▶ [PROBLEM TO SOLVE]:
Work through the data below and copy out every line where "will" is found.
══ EXTRACTED DATA ══
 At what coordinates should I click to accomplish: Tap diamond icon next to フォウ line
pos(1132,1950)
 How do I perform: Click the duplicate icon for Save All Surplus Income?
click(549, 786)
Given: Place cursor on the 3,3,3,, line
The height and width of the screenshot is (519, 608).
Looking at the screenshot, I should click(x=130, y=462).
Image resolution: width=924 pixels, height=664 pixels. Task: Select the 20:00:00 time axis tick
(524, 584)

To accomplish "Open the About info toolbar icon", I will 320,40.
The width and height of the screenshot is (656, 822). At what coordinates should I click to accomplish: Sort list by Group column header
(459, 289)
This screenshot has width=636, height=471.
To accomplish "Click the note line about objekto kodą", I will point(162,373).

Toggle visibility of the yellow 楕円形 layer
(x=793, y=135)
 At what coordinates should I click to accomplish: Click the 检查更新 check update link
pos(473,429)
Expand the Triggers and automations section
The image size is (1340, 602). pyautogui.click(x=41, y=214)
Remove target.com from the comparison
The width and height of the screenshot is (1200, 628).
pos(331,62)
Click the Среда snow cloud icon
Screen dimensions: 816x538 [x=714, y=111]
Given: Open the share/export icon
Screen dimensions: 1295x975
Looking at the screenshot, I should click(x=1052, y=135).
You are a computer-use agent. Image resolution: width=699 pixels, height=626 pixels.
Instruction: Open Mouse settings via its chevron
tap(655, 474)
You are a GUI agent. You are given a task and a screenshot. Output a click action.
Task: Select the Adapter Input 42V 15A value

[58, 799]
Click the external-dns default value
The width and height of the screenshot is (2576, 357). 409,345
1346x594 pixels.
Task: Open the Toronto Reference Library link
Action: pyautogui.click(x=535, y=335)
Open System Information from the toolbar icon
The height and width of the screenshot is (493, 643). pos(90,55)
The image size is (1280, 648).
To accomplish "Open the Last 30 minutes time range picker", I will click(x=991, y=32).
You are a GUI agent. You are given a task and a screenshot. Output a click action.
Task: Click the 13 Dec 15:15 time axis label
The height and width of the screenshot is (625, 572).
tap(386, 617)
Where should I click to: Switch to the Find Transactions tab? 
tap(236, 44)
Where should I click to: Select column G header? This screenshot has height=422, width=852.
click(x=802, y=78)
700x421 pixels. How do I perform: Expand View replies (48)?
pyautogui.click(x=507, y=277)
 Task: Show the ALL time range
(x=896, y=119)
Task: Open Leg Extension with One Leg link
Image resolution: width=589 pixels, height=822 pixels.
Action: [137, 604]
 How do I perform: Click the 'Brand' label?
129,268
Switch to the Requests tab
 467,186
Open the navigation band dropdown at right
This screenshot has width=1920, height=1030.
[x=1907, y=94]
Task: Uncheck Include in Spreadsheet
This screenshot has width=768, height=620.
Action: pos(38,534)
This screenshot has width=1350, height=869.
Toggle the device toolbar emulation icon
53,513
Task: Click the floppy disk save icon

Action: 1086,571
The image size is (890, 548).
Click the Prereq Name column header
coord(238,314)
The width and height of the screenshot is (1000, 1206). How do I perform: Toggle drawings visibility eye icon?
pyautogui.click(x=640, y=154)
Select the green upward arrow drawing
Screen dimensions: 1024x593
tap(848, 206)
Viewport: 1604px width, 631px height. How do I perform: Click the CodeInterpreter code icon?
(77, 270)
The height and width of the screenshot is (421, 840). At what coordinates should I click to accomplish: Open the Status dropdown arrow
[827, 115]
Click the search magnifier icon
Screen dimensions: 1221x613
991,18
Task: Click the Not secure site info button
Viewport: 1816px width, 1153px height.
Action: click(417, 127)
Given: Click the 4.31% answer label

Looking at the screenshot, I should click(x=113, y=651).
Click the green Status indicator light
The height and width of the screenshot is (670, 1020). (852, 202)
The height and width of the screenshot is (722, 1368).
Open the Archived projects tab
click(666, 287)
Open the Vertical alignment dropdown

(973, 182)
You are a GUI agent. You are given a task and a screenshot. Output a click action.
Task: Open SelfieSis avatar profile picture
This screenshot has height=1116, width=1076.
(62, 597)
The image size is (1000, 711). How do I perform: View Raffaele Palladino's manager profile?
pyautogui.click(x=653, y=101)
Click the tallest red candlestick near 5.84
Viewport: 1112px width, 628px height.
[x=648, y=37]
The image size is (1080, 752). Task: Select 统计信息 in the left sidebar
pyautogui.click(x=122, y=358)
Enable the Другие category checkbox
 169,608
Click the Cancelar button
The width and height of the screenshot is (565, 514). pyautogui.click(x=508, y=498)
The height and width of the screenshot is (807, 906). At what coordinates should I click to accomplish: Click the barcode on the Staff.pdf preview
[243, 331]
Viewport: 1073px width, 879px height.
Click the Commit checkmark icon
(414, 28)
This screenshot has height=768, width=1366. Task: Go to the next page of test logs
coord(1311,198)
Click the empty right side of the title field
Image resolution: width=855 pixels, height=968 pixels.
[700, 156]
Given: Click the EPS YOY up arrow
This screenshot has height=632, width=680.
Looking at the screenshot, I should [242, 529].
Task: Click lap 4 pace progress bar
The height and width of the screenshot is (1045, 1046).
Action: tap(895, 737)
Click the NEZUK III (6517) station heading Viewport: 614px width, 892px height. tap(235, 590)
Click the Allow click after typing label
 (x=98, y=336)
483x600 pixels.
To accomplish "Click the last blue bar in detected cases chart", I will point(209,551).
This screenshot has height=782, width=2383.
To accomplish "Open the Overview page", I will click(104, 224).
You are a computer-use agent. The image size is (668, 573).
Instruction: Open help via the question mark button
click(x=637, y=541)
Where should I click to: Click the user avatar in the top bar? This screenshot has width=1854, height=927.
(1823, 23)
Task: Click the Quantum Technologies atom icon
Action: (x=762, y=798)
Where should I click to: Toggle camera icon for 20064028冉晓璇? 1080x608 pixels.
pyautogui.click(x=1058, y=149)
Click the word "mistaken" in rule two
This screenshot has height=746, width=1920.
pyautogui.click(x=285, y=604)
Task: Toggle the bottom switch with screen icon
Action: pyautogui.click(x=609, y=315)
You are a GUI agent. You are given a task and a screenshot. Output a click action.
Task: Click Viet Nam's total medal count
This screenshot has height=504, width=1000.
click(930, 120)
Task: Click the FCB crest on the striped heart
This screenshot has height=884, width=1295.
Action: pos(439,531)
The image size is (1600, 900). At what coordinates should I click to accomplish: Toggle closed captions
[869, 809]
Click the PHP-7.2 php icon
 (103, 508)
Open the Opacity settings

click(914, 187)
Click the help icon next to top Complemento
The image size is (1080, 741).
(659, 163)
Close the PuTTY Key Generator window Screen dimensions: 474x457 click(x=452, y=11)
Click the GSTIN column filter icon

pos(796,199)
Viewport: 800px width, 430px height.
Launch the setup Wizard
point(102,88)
═══
▶ [RESULT OF THIS TASK]:
To accomplish "Open the About info toolbar icon", I will 320,40.
To accomplish "Click the note line about objekto kodą", I will point(162,373).
To accomplish "Open the Last 30 minutes time range picker", I will click(x=991, y=32).
To accomplish "Click the last blue bar in detected cases chart", I will point(209,551).
To accomplish "Open the Overview page", I will click(104, 224).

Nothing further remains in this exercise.